[Work task] Each line that contains "menu" needs to be copied from the listing.
▬▬▬▬▬▬
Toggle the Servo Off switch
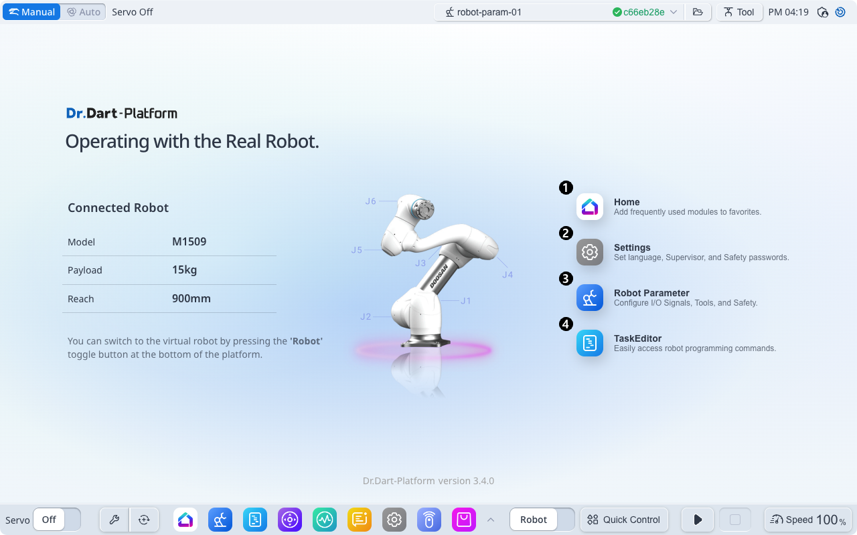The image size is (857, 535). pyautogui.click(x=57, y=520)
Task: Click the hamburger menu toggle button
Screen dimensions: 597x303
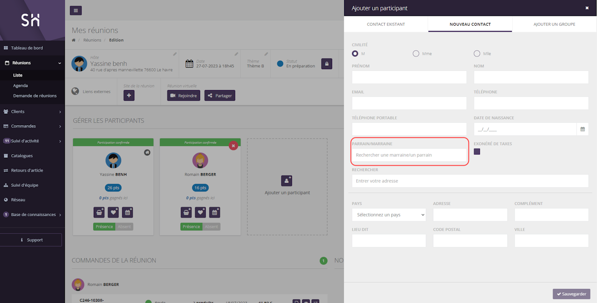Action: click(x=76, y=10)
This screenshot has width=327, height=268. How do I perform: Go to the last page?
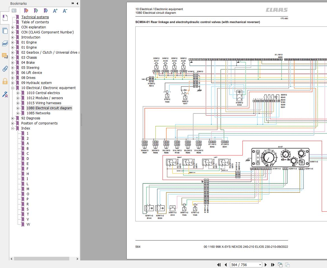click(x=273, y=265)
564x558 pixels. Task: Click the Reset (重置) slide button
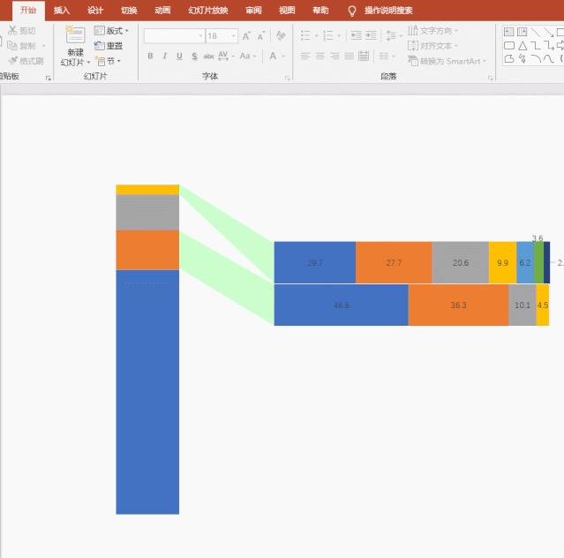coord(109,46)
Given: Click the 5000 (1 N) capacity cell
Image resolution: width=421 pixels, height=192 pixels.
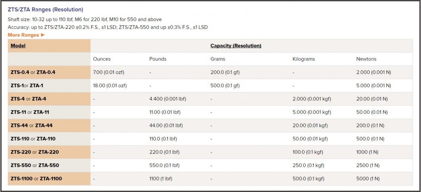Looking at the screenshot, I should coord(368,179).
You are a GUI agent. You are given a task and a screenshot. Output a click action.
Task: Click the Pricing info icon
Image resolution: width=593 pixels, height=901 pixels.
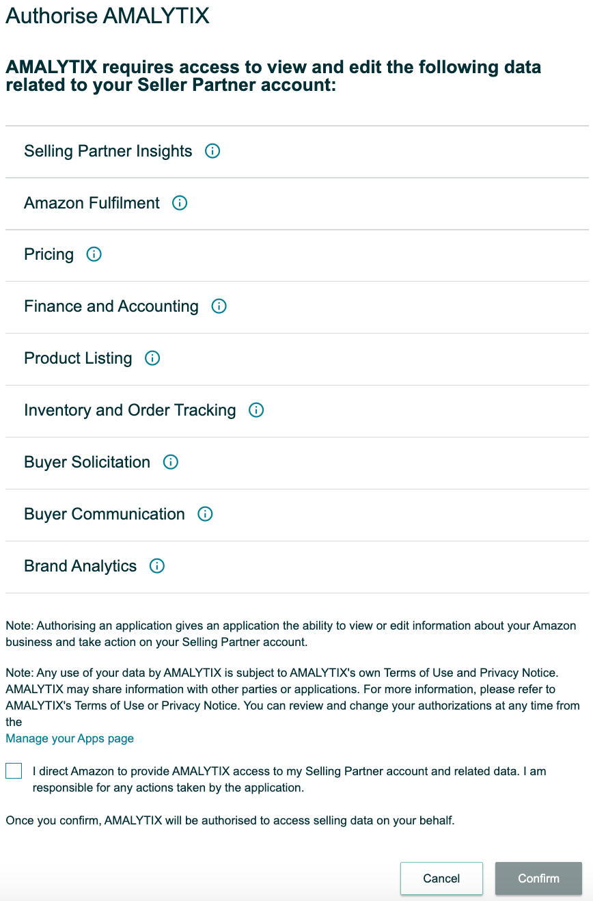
▬▬▬▬▬▬
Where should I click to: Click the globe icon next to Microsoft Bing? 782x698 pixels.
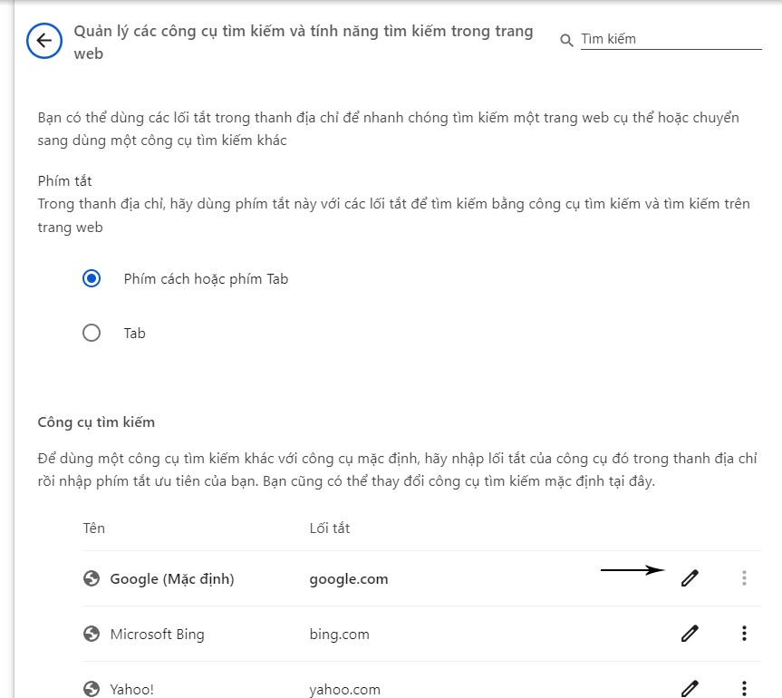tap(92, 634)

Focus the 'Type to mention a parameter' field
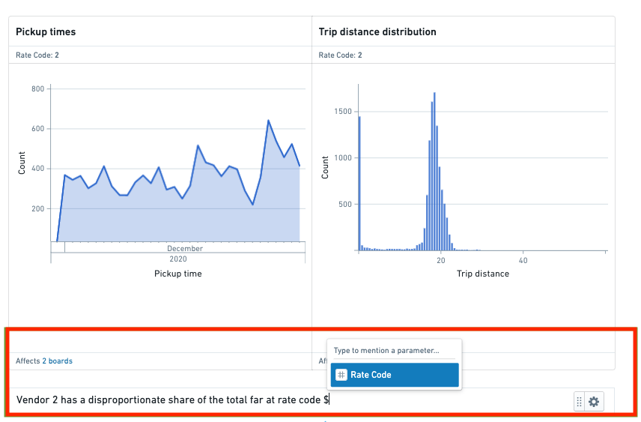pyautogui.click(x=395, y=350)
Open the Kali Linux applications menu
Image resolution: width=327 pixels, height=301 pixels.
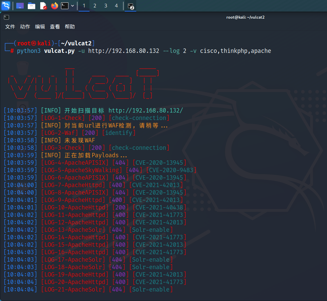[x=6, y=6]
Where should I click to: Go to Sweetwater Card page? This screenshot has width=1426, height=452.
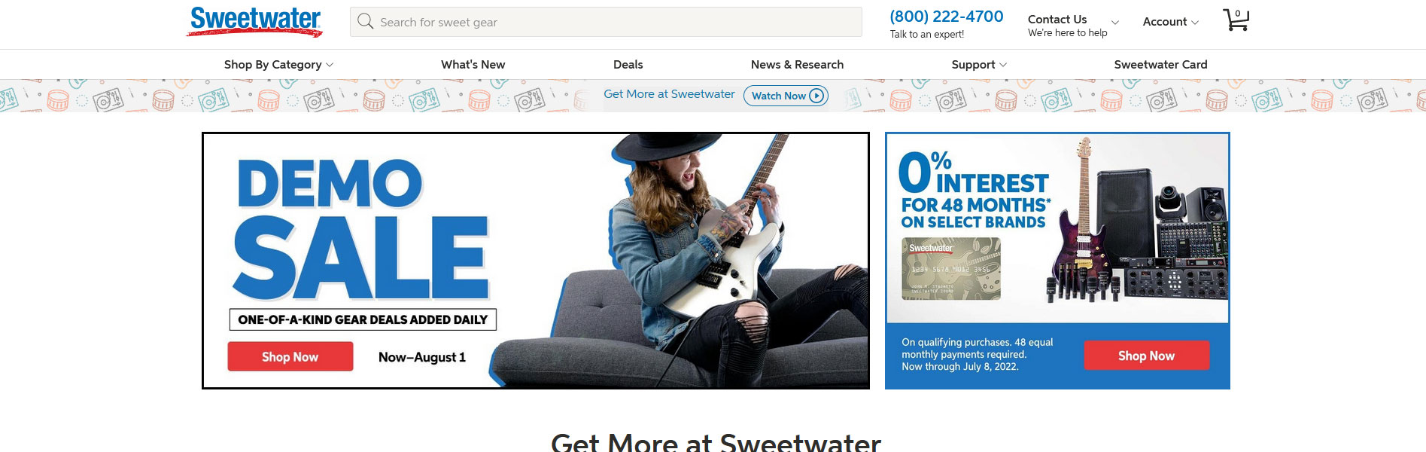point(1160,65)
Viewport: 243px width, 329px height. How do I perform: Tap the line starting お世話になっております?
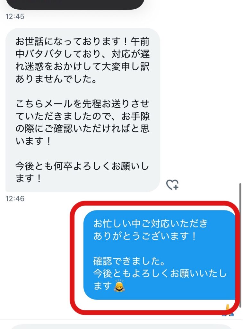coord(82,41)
▬▬▬▬▬▬
[Output of the exercise]
Task: Click the hamburger menu toggle button
Open the Kali Linux applications menu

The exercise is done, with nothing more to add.